The Blue Ridge Parkway Foundation has announced a new slate of officers, including JACK BETTS as board chair, CYNTHIA EVANS TESSIEN as vice chair, and OLSON HUFF as secretary. Betts, most recently associate editor of the Charlotte Observer, retired in 2011 after a nearly forty-year career in North Carolina journalism. Evans Tessien is a Reznick Group Faculty Fellow and professor of practice at Wake Forest University’s business school. Huff is a children's health advocate and semi-retired pediatrician at Mission Hospital in Asheville, North Carolina. The foundation also announced the election of two new trustees, ALFRED ADAMS and CRAIG LANCASTER.

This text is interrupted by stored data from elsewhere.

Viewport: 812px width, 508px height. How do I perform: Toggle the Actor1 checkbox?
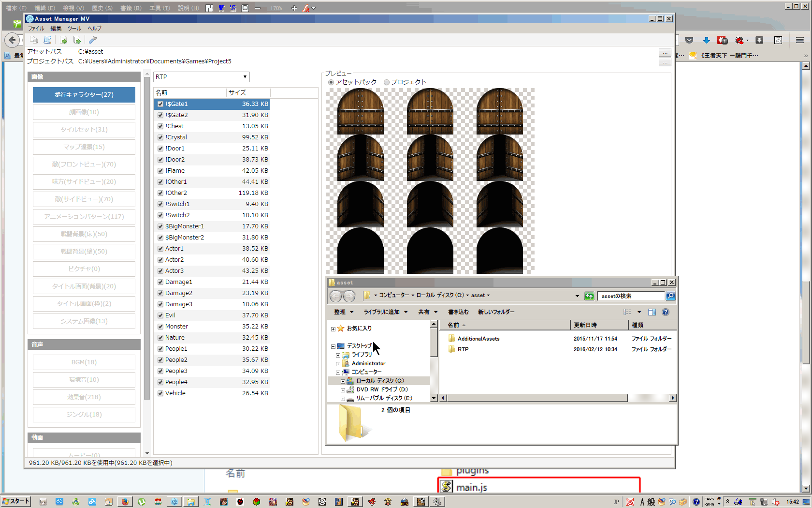(160, 249)
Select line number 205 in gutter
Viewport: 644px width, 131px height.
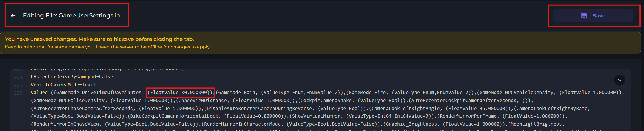18,93
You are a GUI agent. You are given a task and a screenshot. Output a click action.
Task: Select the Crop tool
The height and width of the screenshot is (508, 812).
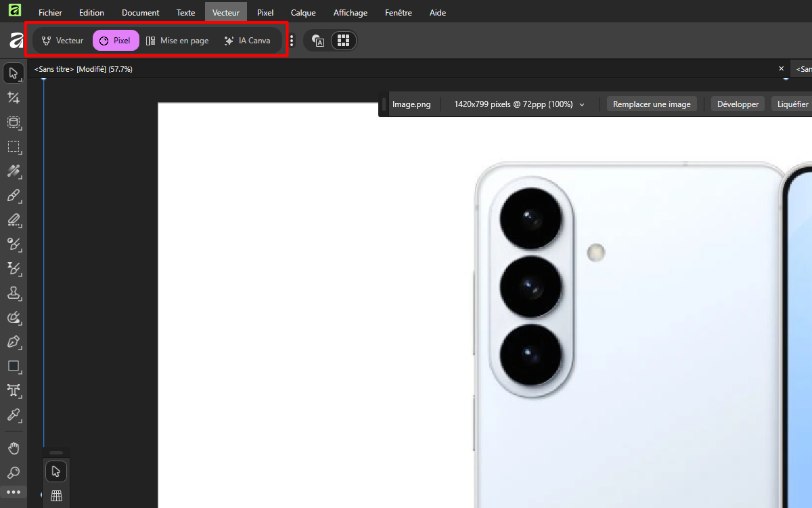coord(14,98)
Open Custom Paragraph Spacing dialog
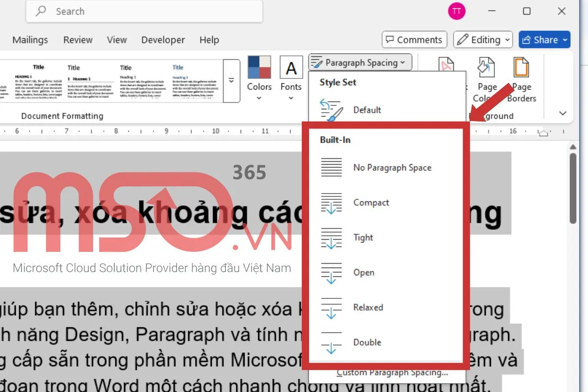 pyautogui.click(x=392, y=373)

In other news, crowdfunding platform Catapult has hired JANET MORGAN as its first CEO, Crowdfund Insider reports. Morgan, previously president of the Restore the Earth Foundation and CSRwire, has served as a project leader for several organizations, including Lighthouse International, UN Friends of the World Food Programme, and American Express. She joins Catapult as the organization is scaling its efforts to achieve greater impact in gender equality.

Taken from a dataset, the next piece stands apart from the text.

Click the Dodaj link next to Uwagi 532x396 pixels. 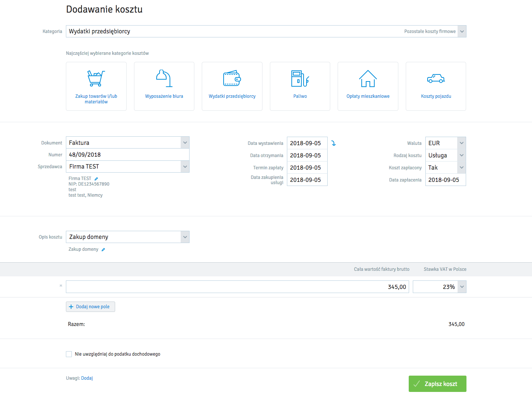tap(87, 378)
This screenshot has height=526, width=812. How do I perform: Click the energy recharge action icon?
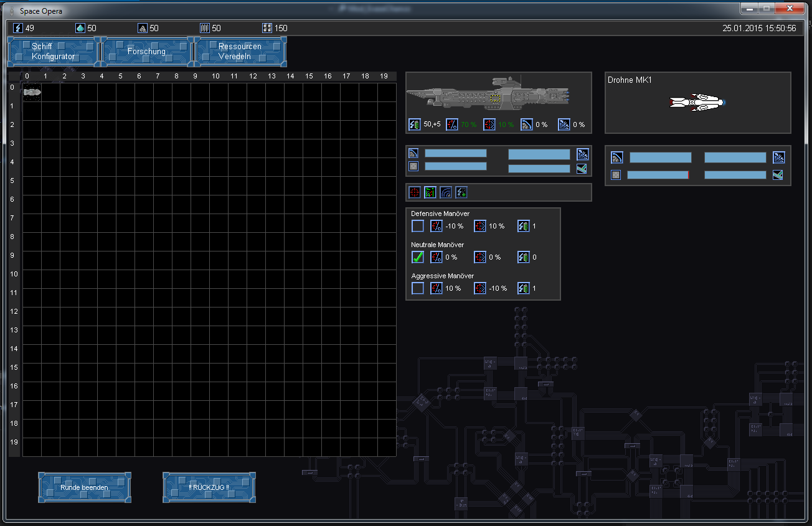461,192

PND also notes the passing of HENRY M. ROWAN, an industrialist and philanthropist, at the age of 92. Rowan and his wife, Betty, created global conglomerate Inductotherm Group from a metal-melting furnace he invented in their basement in 1953. In 1992, Rowan and his wife made a gift of $100 million gift to Glassboro State College in New Jersey — now Rowan University — at the time, the largest individual gift ever made to a public college or university in the United States. The gift allowed the college to establish an engineering school, graduate programs, professorships, and scholarships for Rowan employees. "I wouldn't want to mislead you into believing this is a habit," Rowan said at the time; through his family foundation and companies, he subsequently donated an additional $26 million to the school. Asked why he chose Glassboro over his alma mater, Rowan said, "Without a doubt, MIT is the finest engineering school in the world. But a gift of this magnitude would not have the impact at MIT that it will have at Glassboro."